The Warriors are changing the NBA forever.
Until yesterday, the Warriors, to many, were still just a team that so happened to win an NBA Championship, and who’ve somehow managed to follow-up the title run with a great regular season record. While the general population has birthed an almost unhealthy obsession with the league’s biggest star, it seems NBA fans and real basketball buffs, outside of the Bay Area, still doubt the “greatness” that has befallen unto the franchise.
The record season has been met with more debate than celebration. Of course, with the 95’-96’ Bulls only one win off this record, comparisons are a given, and with MJ and Steph at the helm of each respective squad, individual impact and achievement parallels are obvious. But in order to understand why a team so adored by the public for it’s dynamic play and likeable figures, is still met with such apprehension you must look at the way in which this team and organization has been shaking up, putting into question all we know and have been accustomed to of the league.
The Warriors team conducts in a way unlike any of the previous successful teams in NBA history, and their leader is a completely contrasting figure from those we’ve put into the G.O.A.T. conversation. The current Warriors bunch very clearly brings about a unique brand of play with their sped up tempo and high-paced, trigger happy offense that operates most frequently 24-feet from the basket. The style is inherently entertaining, but is so far removed from the fundamental format of having strong post-play and balanced team play. While the team’s playing style has been magnified tenfold due to the success in the past two seasons – since switch up in management and coaching and the rise of the Splash Bros – the Warriors franchise has been operating in an unconventional fashion really since the early ‘90s with Nellie Ball. While much has changed within the franchise since then, the emphasis on scoring and utilization of “small-ball” has remained true and is indicative of the Warriors brand of basketball. In the ‘06-’07 season, the “We Believe” Warriors team toyed with success while playing with a run-and-gun style, but in the end fell short, and the critics – namely long-time, traditional basketball fans – were able to collectively say “we told you so” once again disproving the success of unconventional play in not having a strong center and a balanced line-up on the floor at all times. Fast forward to 2015, the Golden State Warriors, led by an unlikely superstar, blew through the Cavaliers in Finals and nabbed the Larry O’Brien trophy. Even with LeBron’s extensive track record of folding under pressure, the Warriors becoming NBA Champions still shocked the world, and as an extension of their unconventional play, shocked the system as a whole.
In success or struggle, winning only 28 games in 2012, the Warriors have always been the underdog, and entering the ‘15-’16 season ranked 1st and favored on paper to repeat, there still was an air of doubt and it seems most strongly expressed from the past NBA generations, and what some would consider real basketball heads. The Warriors averaged 114 ppg, the highest in the league, scoring nearly 200 more 3-pointers than any team in the league. Much has been said of the triple-centric offense, namely Warrior’s ex-coach Mark Jackson’s commentary on Steph Curry actually hurting the game of basketball. While the comment is not meant to be malicious to the Chef as a player, it is a critique on the way he and the Warriors play the game, harking back on players needing to focus on fundamental and traditional methods of play.

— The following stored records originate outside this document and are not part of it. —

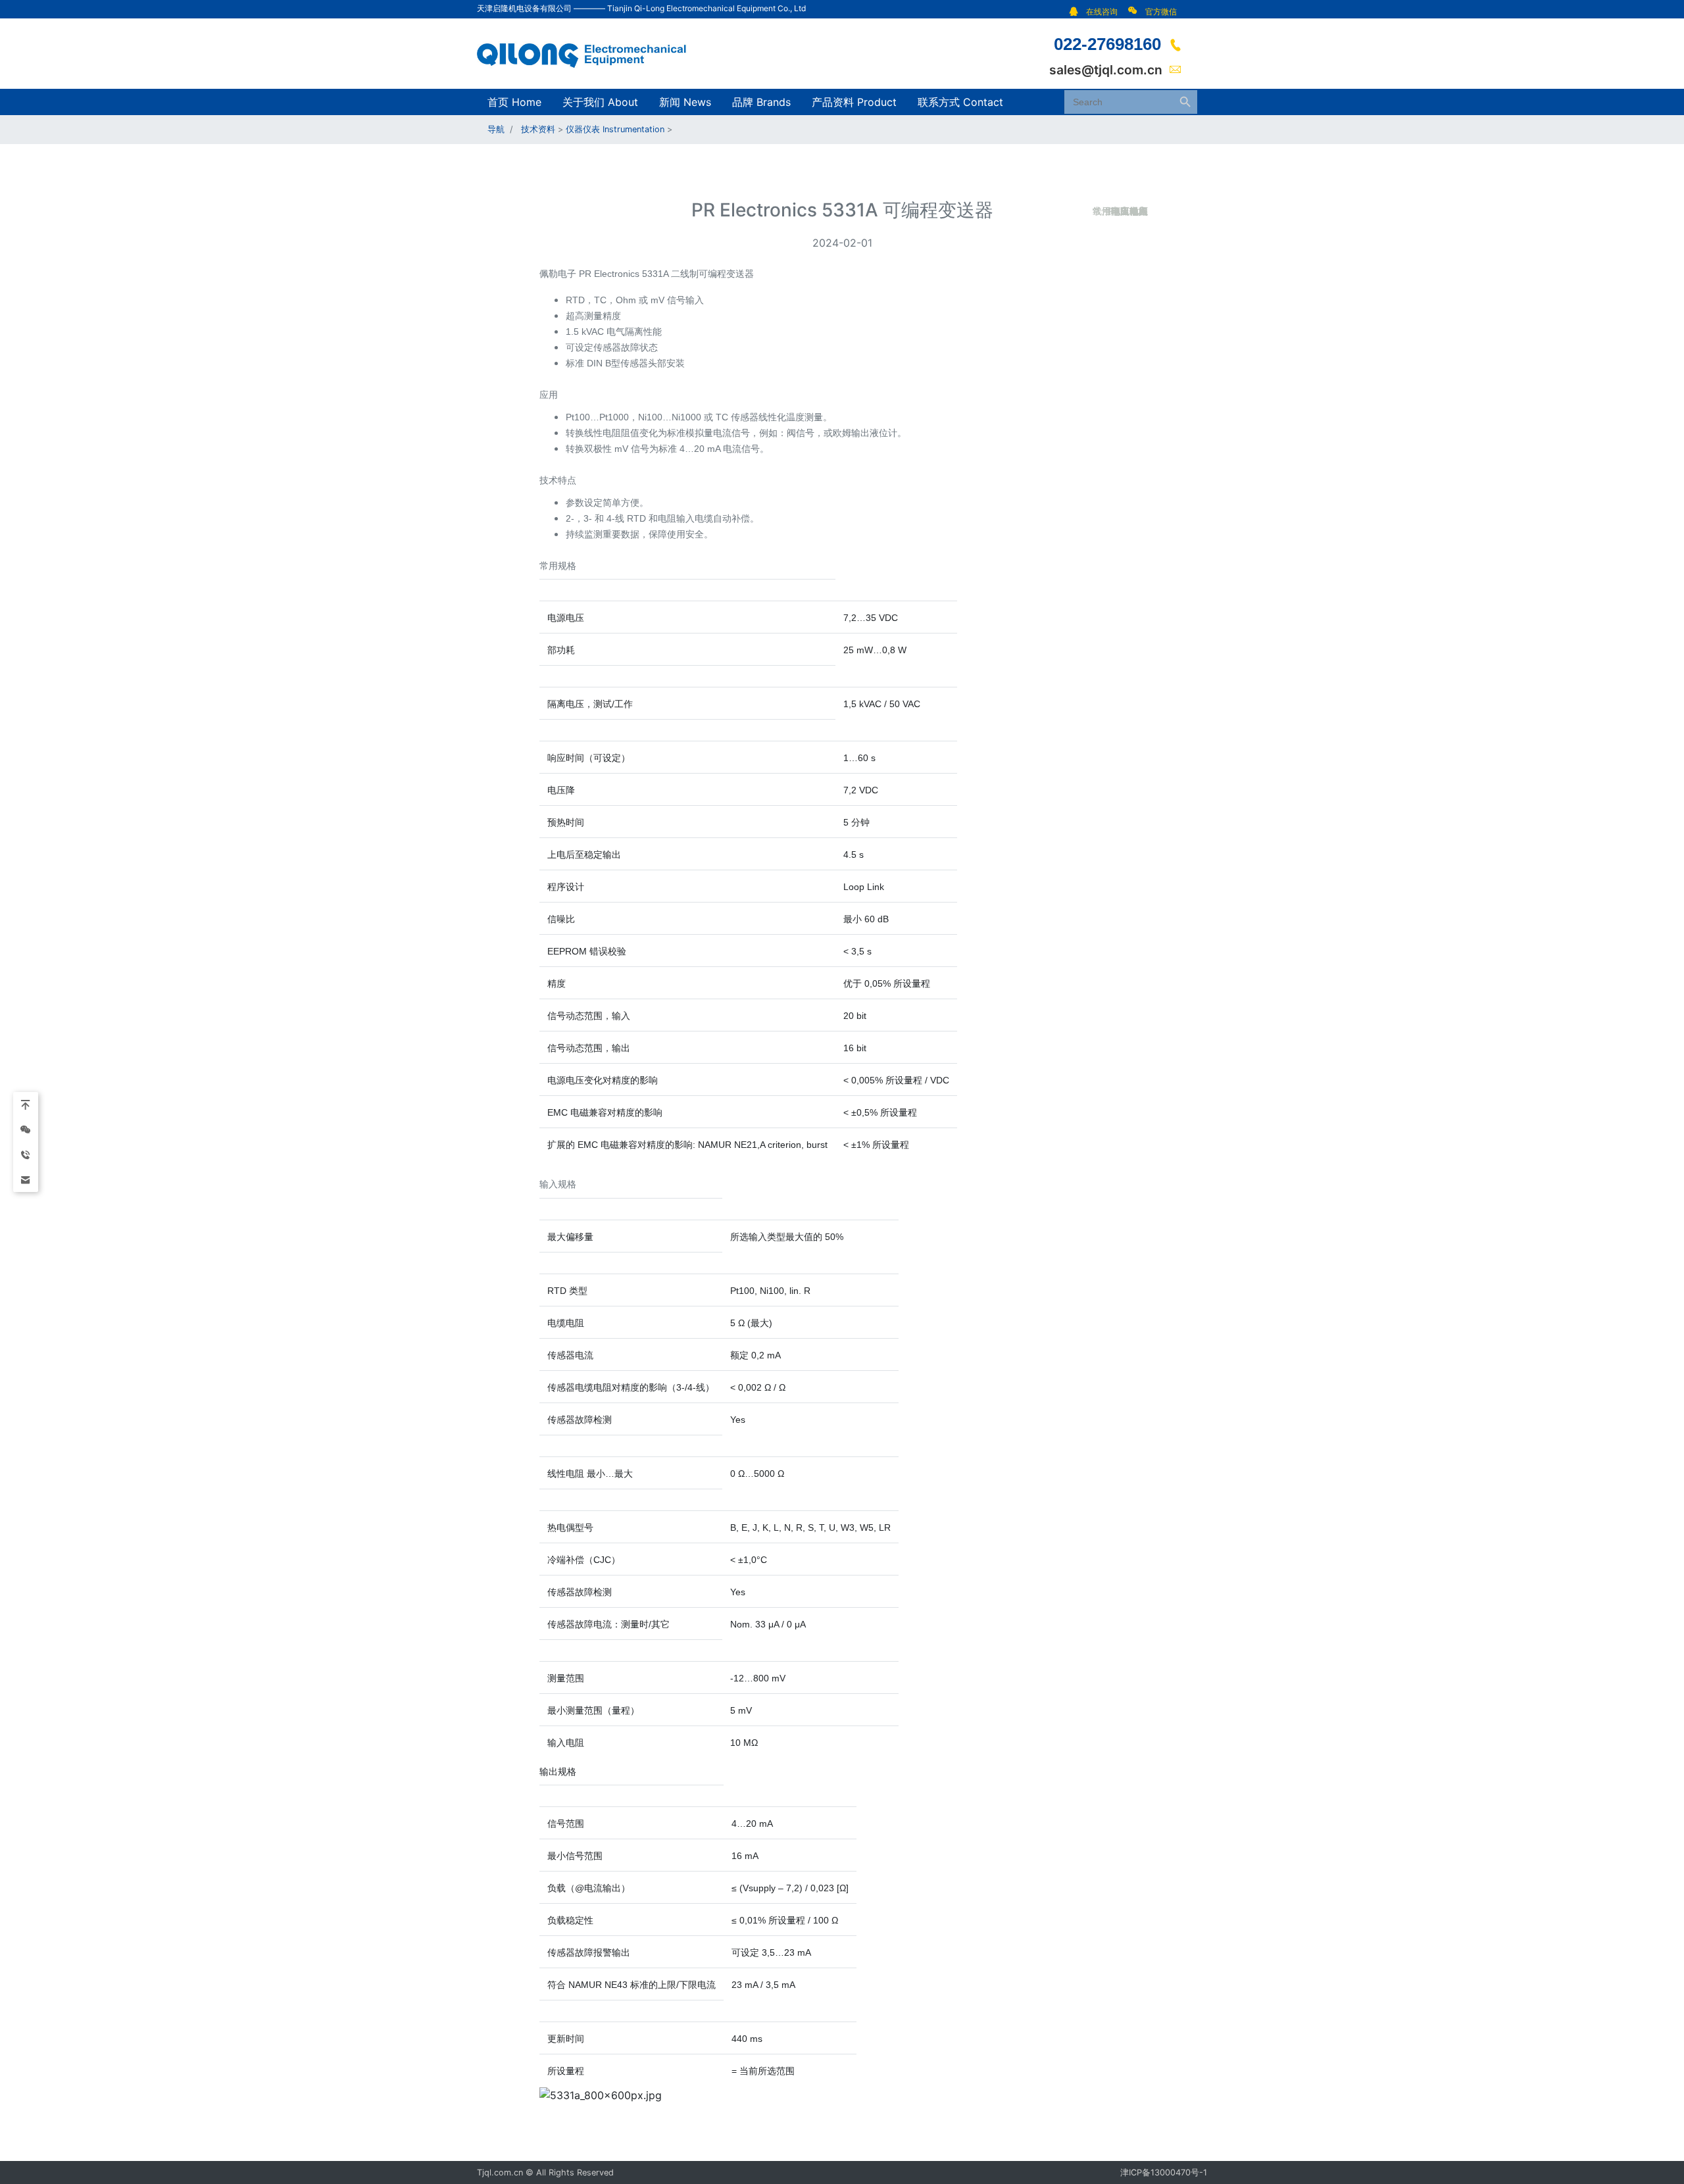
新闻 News (685, 102)
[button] (1097, 11)
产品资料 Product (854, 102)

Everything about this current Warriors team and organization goes against the norm. The team operates without egos and plays a genuine team game. While this may be common in college ball, it is quite unheard of in the professional game. Aside from the San Antonio Spurs, who have also never been the most popular organization in their own right, the NBA is the stage for ultimate competition – a place where superstars can shine and make their greatness be known. For the Warriors, their unassuming, generally soft-spoken and humble star is a huge deviation from the confident and deservingly cocky leaders NBA fans have been accustomed to. The last two legendary superstars whose leadership success draws parallels to Curry, Kobe and Jordan, have been very much one in the same with their outright competitive personalities, hated and loved for their on court egos and killer instinct. The modest captain is single-handedly changing the perception of what a superstar and MVP, for better or for worse.
With the prominent Warriors cheers while in opponent’s stadiums, and the exponential rise of #30 jerseys around the world, it is clear much of the world welcomes this fresh and new change, but a portion of the public, past players and fans will continue to shun it. Change is never easy, just ask the ex-NBA players and Hall of Famers who have continued to debate the Warriors success, but like it or not the unorthodox Warriors are changing the game. You can’t argue with 73.